CCSO personnel, family members of fallen CCSO officers and other special guests gathered for the ceremony in front of the memorial statue outside the Sheriff’s Headquarters in La Plata on May 12 at 7 p.m. Ms. Gillette and her family traveled from Rochester to attend. While delivering prepared remarks, Lt. Godwin thanked the Gillette family for attending and for “helping my department with closure after 95 long years.”

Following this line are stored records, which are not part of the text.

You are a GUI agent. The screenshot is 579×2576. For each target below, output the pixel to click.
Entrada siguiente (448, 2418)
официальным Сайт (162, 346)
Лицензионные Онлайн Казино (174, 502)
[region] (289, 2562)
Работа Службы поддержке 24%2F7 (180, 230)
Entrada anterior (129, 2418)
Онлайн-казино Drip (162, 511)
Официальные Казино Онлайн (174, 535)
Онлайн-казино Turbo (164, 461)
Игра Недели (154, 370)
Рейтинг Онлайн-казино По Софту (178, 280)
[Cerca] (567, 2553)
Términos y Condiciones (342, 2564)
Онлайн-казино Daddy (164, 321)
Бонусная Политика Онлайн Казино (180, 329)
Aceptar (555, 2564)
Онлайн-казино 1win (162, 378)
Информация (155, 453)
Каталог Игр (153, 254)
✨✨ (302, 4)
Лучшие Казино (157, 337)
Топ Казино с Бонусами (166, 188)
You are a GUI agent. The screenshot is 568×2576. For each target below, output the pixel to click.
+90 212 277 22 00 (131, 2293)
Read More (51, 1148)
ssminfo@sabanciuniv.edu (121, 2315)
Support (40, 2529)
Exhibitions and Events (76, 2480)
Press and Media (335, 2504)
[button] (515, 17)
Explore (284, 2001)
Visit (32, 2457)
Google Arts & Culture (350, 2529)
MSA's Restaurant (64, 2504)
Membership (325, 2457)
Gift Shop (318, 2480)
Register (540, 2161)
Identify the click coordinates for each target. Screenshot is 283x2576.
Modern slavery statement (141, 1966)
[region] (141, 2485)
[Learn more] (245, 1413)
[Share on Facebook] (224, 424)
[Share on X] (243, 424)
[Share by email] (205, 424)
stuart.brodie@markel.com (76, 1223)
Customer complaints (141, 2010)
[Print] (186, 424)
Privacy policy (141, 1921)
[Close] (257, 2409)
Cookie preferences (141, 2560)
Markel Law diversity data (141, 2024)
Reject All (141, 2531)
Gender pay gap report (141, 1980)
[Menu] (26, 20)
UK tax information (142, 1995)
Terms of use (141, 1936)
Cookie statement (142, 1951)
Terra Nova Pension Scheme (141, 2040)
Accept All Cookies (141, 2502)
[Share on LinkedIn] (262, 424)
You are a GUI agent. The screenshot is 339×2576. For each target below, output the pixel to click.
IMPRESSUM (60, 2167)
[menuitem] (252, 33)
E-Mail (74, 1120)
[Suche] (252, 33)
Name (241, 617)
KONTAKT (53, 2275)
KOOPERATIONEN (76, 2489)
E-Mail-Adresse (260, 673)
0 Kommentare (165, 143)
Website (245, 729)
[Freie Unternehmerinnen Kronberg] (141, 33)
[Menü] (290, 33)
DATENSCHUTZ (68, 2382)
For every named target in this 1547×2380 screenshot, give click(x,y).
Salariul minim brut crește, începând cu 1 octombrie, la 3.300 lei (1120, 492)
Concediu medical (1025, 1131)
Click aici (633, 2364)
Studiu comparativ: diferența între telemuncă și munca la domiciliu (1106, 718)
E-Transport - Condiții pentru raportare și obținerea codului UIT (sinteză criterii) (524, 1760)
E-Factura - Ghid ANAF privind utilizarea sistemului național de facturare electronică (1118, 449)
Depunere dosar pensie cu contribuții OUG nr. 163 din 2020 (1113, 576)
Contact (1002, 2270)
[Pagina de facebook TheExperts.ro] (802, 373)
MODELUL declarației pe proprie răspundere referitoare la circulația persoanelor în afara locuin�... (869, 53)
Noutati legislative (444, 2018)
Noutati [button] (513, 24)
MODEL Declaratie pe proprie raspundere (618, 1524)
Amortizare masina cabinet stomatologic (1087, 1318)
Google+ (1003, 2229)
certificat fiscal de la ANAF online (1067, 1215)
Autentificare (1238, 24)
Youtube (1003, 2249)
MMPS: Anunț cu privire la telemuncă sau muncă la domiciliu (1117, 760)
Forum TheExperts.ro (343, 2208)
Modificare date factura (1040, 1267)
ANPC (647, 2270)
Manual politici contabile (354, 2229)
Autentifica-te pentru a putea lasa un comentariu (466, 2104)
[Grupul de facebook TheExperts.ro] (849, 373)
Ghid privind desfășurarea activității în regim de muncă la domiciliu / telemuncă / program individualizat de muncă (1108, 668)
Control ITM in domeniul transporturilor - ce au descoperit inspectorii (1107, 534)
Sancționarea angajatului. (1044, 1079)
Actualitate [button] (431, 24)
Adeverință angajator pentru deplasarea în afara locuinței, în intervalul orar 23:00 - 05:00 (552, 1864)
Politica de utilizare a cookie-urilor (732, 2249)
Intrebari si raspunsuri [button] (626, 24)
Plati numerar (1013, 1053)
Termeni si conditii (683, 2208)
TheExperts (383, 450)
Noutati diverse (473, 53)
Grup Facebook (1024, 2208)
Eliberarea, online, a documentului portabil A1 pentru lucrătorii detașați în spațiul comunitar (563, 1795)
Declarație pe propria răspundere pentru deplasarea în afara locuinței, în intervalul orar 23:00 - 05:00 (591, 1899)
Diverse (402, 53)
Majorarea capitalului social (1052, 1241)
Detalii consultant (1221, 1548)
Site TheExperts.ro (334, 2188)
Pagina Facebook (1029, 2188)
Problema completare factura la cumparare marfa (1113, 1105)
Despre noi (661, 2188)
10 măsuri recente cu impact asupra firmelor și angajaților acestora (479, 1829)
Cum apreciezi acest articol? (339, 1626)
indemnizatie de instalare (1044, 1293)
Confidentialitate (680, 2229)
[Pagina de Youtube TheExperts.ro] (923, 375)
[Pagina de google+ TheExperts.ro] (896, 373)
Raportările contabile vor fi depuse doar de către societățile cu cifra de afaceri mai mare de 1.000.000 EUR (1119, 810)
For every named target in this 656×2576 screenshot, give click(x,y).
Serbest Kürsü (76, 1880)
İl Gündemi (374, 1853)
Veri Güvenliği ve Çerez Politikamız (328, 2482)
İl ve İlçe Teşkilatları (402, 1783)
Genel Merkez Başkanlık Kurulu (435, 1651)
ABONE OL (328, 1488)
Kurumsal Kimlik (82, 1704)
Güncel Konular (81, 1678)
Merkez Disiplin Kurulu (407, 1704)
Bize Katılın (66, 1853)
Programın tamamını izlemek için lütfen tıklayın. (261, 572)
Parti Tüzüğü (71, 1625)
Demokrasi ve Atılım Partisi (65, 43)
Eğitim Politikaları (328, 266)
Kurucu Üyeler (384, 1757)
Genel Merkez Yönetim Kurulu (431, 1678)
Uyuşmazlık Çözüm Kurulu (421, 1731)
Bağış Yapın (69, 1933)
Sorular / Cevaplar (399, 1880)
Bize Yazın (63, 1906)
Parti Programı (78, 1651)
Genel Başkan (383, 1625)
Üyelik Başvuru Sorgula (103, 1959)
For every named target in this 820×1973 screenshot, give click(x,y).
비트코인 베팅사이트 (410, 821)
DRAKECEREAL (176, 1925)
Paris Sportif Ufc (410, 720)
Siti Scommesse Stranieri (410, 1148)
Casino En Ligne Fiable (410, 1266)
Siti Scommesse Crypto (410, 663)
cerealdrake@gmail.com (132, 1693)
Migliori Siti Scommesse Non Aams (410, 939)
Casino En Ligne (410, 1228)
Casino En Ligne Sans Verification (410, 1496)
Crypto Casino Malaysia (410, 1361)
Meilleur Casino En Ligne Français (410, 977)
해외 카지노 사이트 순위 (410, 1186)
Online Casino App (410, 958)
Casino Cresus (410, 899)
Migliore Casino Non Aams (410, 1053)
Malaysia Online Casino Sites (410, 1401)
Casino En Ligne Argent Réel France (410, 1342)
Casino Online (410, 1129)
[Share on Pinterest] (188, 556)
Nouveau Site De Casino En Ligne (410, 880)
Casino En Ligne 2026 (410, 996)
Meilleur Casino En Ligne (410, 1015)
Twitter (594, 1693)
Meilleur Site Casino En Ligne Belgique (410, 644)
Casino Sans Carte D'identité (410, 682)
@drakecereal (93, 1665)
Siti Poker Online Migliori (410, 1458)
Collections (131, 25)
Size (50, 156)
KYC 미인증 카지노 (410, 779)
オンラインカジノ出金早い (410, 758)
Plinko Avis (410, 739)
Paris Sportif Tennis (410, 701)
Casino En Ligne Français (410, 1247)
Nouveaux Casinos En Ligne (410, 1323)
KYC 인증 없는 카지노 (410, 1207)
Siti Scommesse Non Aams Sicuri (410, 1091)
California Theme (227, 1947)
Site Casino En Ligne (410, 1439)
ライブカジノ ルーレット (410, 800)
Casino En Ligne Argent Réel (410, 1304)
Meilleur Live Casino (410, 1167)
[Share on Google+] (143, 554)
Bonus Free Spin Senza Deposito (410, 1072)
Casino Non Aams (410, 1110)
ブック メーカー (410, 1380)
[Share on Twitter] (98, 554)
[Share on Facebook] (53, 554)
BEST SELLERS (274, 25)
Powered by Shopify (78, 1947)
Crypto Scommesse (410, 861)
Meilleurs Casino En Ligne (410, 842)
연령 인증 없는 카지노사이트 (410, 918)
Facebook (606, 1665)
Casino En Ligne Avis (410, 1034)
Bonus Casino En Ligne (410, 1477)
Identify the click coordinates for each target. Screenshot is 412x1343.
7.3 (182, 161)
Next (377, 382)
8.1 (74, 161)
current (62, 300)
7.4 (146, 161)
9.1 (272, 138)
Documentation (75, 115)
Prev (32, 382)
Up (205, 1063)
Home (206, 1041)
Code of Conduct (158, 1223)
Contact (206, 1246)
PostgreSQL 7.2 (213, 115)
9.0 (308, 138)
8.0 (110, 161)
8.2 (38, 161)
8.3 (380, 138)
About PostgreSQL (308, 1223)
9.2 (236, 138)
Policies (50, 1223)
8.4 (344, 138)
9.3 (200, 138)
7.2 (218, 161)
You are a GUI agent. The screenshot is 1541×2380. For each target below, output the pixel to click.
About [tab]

The ceremony honored not only Patrolman McParlin but also the four other CCSO officers who have since died in the line of duty:

-- Pfc. Dennis L. Riley, who died on Jan. 11, 1977 when a fuel tanker overturned on his cruiser at the intersection of U.S. Route 301 and Route 228 in Waldorf

-- Sgt. Francis “Leo” Yates, who died on June 8, 1988 after suffering a heart attack while leaving the Charles County Courthouse

-- Sgt. Joseph E. Stine, Jr., who died on May 12, 1990 after arresting a disorderly subject, transporting the resisting prisoner to the Charles County Detention Center and then suffering a heart attack.

-- Sgt. Timothy C. Minor, who died on Feb. 12, 1996 when a vehicle pulled in front of his police motorcycle on Route 257 in Newburg while he was responding to a call near Cobb Island.

During the ceremony, Lt. Stephen Salvas, commander of the Community Services Section, read each fallen officer’s name as members of the Honor Guard laid wreaths in their honor at the memorial statue. Sheriff Coffey escorted members of the officers’ families to the memorial to witness the dedication.

“I am proud of Lt. Godwin for taking the initiative to learn more about Patrolman McParlin,” said Sheriff Coffey. “I was privileged to take part in this ceremony and to have the chance to share in the remembrance of all five officers who sacrificed their lives in the service of our community. I cannot think of a more dignified way to honor them.”

The ceremony began with the presentation of colors by the CCSO Honor Guard and included a performance of the National Anthem and “Amazing Grace” by Ms. Courtney Bailey; a proclamation of Police Week in Charles County presented by Commissioner President Candice Quinn Kelly; a bagpipe performance of “Going Home” by Cpl. Steve Bachert of the Prince George’s County Police Pipe Band; and a trumpet performance of “Taps” by Volunteer Firefighter Jesse Downey and Mr. Dakota Sparks. Sheriff Coffey and Lt. Godwin delivered remarks and CCSO chaplains Dr. Steve Davis and Dr. Aaron Jones delivered the invocation and benediction, respectively.

It marked a fitting and uplifting end to the story of Patrolman McParlin, one of the most tragic chapters in the CCSO’s 355-year history.